The principal objective of this amendment is to eliminate the practical difficulties experienced in decision-making processes within collective structures consisting of a large number of independent sections. Under the previous regime, the high quorum requirement frequently rendered amendments to management plans practically impossible or caused substantial delays in the process. The new regulation is therefore intended to facilitate decision-making procedures concerning amendments to management plans in collective structures and to ensure a more effective administrative operation in practice. Nevertheless, although reducing the quorum requirement for amending a management plan may provide a practical solution by simplifying decision-making processes, it may also give rise to potential violations of the rights and interests of minority condominium owners, considering the contractual nature of the management plan binding upon all owners.
CONCLUSION
Making the approval of the operating project by the condominium owners’ assembly mandatory constitutes a significant amendment strengthening participation and supervisory mechanisms within condominium management. In this manner, the unilateral discretionary authority previously exercised by managers with respect to the determination of common expenses has been restricted, while ensuring that the will of condominium owners is directly reflected in the determination of dues and advance payment amounts.
Similarly, establishing an explicit legal basis for temporary operating projects and limiting increases in common expenses through the revaluation rate are of considerable importance in terms of financial predictability and the continuity of management activities. Granting the management the authority to establish a temporary budget in cases where the condominium owners’ assembly fails to approve the operating project is intended to prevent interruptions in common area services. Furthermore, imposing an upper limit on increases in dues and common expenses aims to protect condominium owners economically, particularly during periods of high inflation. However, in circumstances requiring extraordinary maintenance and repair works, the possibility that the revaluation rate may prove insufficient to meet actual costs may create new areas of dispute in practice.
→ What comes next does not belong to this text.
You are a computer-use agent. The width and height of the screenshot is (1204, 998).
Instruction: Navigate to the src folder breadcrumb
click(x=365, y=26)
The reduction of the decision quorum required for amendments to management plans in collective structures from a four-fifths majority to a two-thirds majority is regarded as a functional intervention aimed at overcoming long-standing decision-making difficulties encountered in practice. Particularly in large-scale collective structures, the inability to amend management plans due to the previously required high quorum significantly hindered administrative processes. Although the new quorum is intended to facilitate decision-making procedures, the contractual nature of management plans binding upon all condominium owners raises concerns that the interests of minority owners may be adversely affected. Accordingly, the implementation of these provisions requires careful observance of the principle of good faith and the balance of interests among condominium owners.
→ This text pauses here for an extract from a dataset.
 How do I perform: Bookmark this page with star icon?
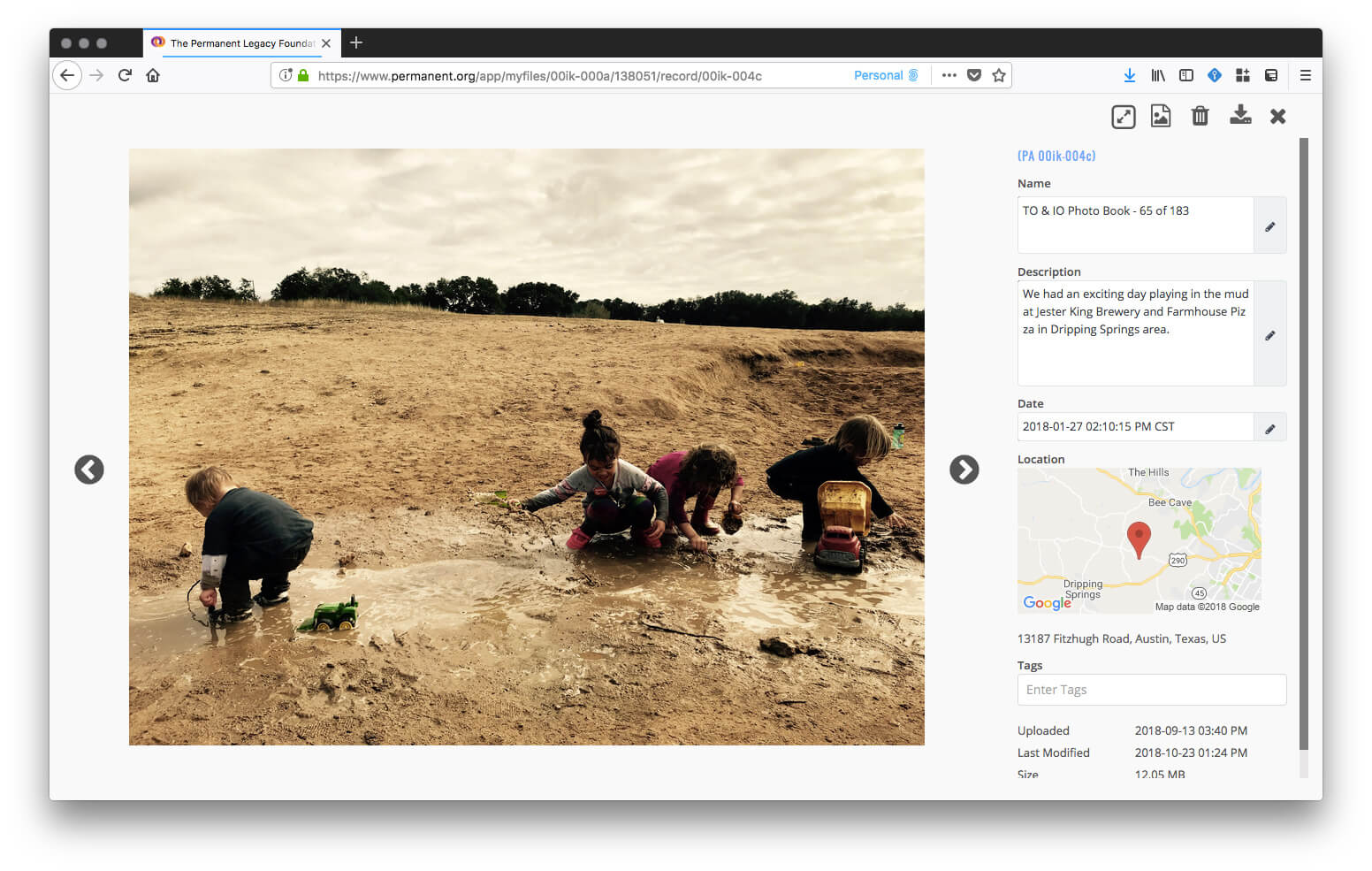click(x=999, y=75)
In conclusion, the amendments introduced to the Turkish Condominium Ownership Law through Law No. 7579 contain significant innovations aimed at resolving practical issues arising within condominium ownership law. Although these regulations seek to establish a more transparent, predictable, and functional management structure, they do not entirely eliminate the possibility of new disputes arising in practice. Therefore, it is expected that the full implications of these amendments will become clearer over time through judicial decisions and doctrinal evaluations.